Peut-on échapper à une vocation littéraire quand on s’appelle « Momot » ? Suivant le destin que son nom lui prédisait, Antoine développe très tôt un goût pour les mots. Enfant, il écrit peu mais lit beaucoup. À La Châtre (dans le Berry) où il grandit et fait ses études jusqu’au bac, les livres ne sont jamais bien loin de la table de chevet. Trois lui font l’effet d’une révélation : Andromaquede Racine, Madame Bovaryde Flaubert et Les Motsde Sartre.
Pourtant, son premier grand rendez-vous avec les lettres ne se déroule pas comme prévu.
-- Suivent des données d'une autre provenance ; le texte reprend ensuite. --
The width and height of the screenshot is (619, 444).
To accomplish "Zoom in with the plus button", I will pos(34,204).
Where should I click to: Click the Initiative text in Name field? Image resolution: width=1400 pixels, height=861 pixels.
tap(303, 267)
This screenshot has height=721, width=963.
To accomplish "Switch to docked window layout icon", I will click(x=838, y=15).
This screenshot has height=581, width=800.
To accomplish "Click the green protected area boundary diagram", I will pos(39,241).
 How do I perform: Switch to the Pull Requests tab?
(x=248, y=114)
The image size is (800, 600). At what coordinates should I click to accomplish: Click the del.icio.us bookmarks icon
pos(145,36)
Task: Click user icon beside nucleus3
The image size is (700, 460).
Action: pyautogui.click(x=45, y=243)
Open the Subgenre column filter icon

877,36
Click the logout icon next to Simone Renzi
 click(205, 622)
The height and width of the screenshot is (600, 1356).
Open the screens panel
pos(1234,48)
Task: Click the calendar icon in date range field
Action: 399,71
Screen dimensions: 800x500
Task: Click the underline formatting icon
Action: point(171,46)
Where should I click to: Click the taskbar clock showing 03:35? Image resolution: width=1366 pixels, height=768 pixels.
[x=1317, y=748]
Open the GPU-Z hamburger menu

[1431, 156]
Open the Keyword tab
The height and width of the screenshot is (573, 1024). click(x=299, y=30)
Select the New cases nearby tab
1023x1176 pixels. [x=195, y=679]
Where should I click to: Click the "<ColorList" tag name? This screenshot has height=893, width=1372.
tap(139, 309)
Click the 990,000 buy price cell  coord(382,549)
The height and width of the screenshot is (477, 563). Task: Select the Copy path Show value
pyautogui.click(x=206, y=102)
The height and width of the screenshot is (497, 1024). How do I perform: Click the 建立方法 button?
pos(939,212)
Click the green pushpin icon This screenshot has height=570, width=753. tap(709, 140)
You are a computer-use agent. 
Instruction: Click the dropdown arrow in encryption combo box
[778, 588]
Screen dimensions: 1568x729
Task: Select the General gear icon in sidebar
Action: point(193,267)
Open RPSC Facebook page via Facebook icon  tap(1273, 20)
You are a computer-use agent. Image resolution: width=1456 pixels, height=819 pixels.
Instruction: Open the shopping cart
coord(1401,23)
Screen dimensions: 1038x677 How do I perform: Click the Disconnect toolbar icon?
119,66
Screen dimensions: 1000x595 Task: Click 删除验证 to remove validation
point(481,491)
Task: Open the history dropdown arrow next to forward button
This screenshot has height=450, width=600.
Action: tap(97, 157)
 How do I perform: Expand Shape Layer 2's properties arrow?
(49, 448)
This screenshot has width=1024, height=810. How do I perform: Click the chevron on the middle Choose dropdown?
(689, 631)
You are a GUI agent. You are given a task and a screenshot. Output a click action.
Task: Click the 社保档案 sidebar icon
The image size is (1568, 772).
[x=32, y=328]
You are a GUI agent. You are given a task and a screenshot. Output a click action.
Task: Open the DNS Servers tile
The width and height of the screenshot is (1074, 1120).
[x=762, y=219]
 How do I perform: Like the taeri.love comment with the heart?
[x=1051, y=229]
Alors qu’il réussit les épreuves écrites du concours de l’Ecole Normale Supérieure, il cale aux oraux. Sa meilleure note -en Histoire- ne dépasse pas les 10/20. « Un drame », confesse-t-il, qu’il vit difficilement et dont il ressort blessé. Loin de se décourager, Antoine trace son chemin et entre à Sciences Po Paris, dans la foulée d’une Maîtrise d’Histoire contemporaine brillamment soutenue à Panthéon-Sorbonne. Ses talents d’orateur font merveille : il excelle au concours d’éloquence qui est organisé chaque année au 27 rue Saint-Guillaume.
Après avoir écrit pour lui, il décide d’écrire pour d’autres. Sa première expérience de plume, c’est dans la politique qu’il la vit. Pendant les quatorze mois qu’il passe au Porte-Parolat du Gouvernement, il rédige des centaines d’éléments de langage sur les questions sociales du moment. Cette expérience marquante lui apprend les fondamentaux du métier et lui fait toucher du doigt le pouvoir du langage. « J’aime l’idée que les mots ont une importance, notamment lorsqu’on écrit pour un Ministre dont la parole a un réel impact », explique-t-il.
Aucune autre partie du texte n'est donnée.